* [Items from a dataset]:
________________

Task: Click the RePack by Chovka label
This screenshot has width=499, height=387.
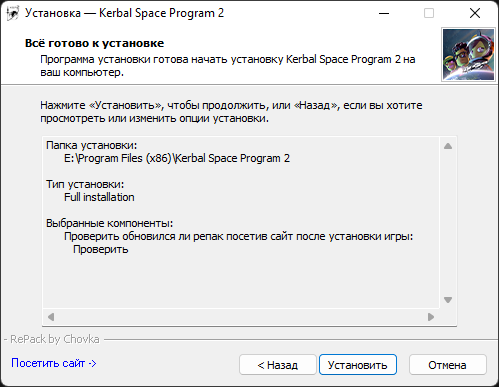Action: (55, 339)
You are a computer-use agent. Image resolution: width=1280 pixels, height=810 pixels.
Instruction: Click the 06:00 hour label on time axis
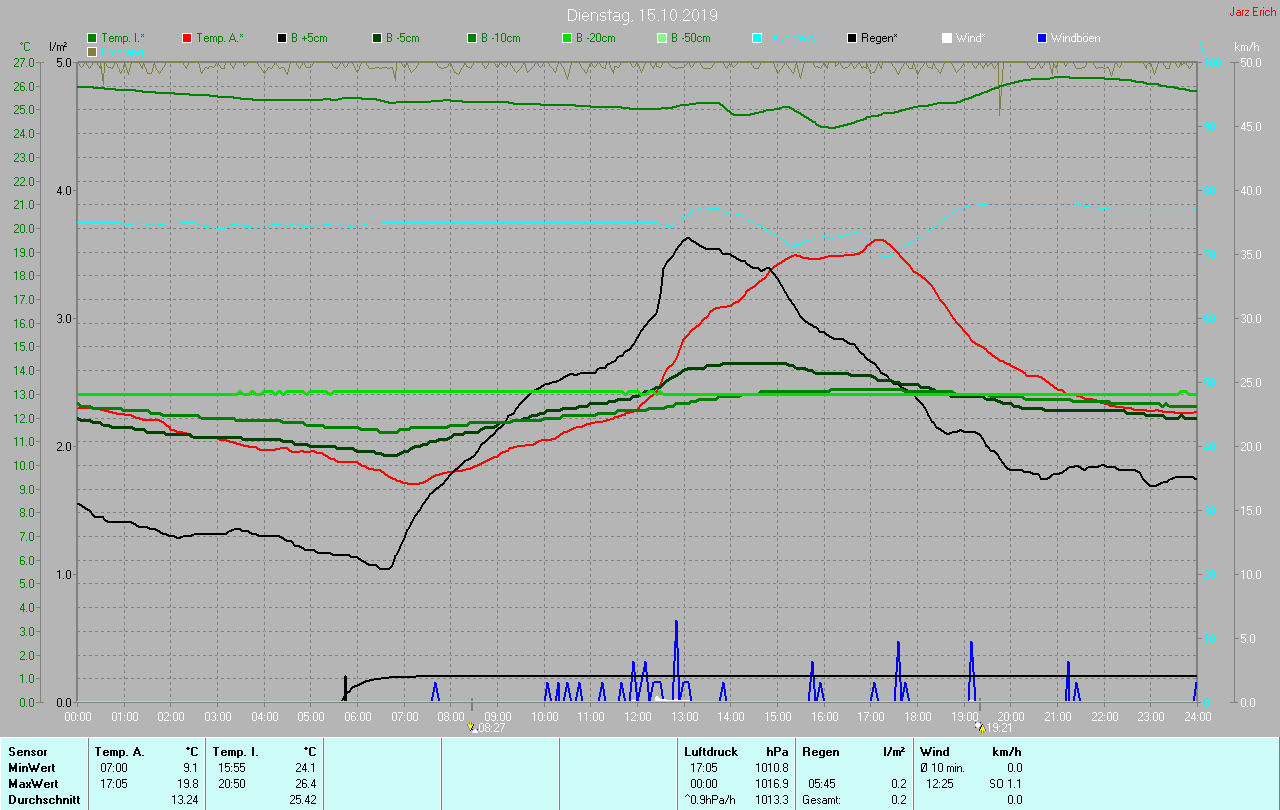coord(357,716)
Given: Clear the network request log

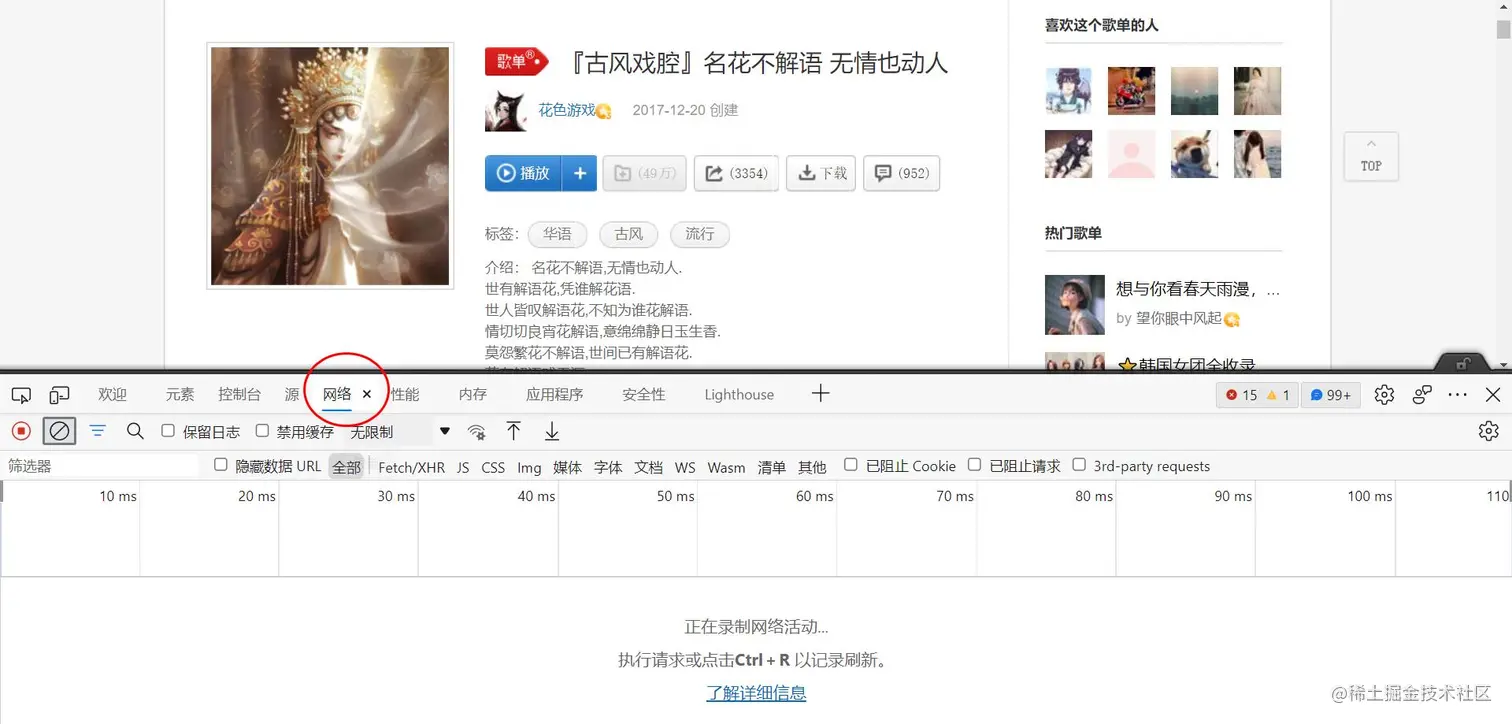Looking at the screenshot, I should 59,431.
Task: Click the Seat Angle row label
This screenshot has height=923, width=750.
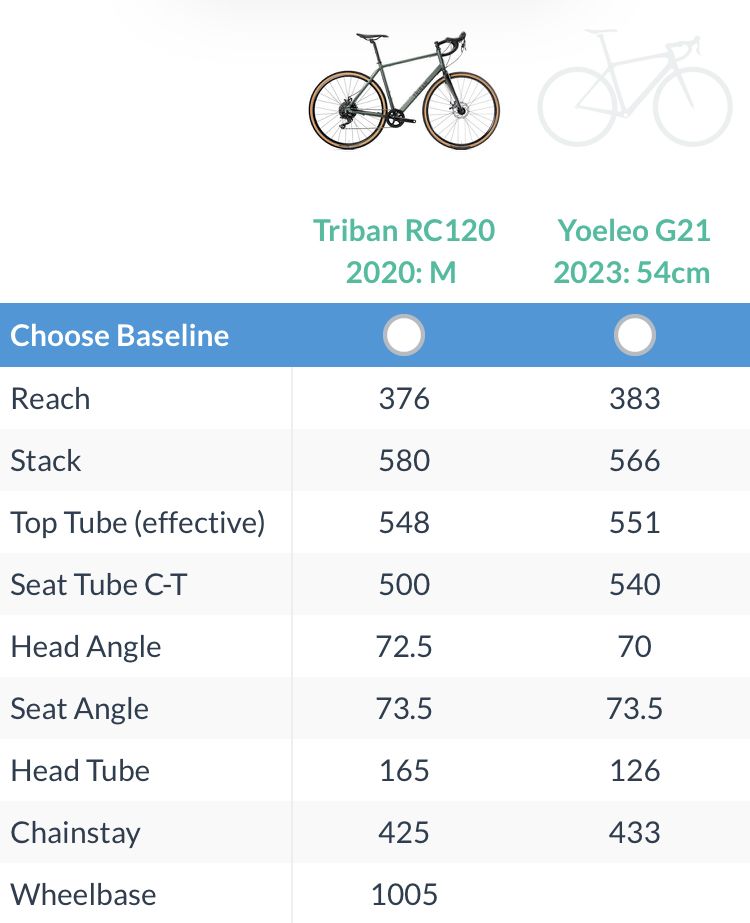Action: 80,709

________________

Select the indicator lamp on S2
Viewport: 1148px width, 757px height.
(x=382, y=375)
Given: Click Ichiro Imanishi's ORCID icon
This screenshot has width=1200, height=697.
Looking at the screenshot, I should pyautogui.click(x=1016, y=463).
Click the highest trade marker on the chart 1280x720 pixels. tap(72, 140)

________________

* [WORK REQUIRED]:
Lines holding the word "Task" are the answer; copy every one from the records above.

* [EXERCISE OUTPUT]:
Task: Click the RePack by Chovka label
Task: Click the Seat Angle row label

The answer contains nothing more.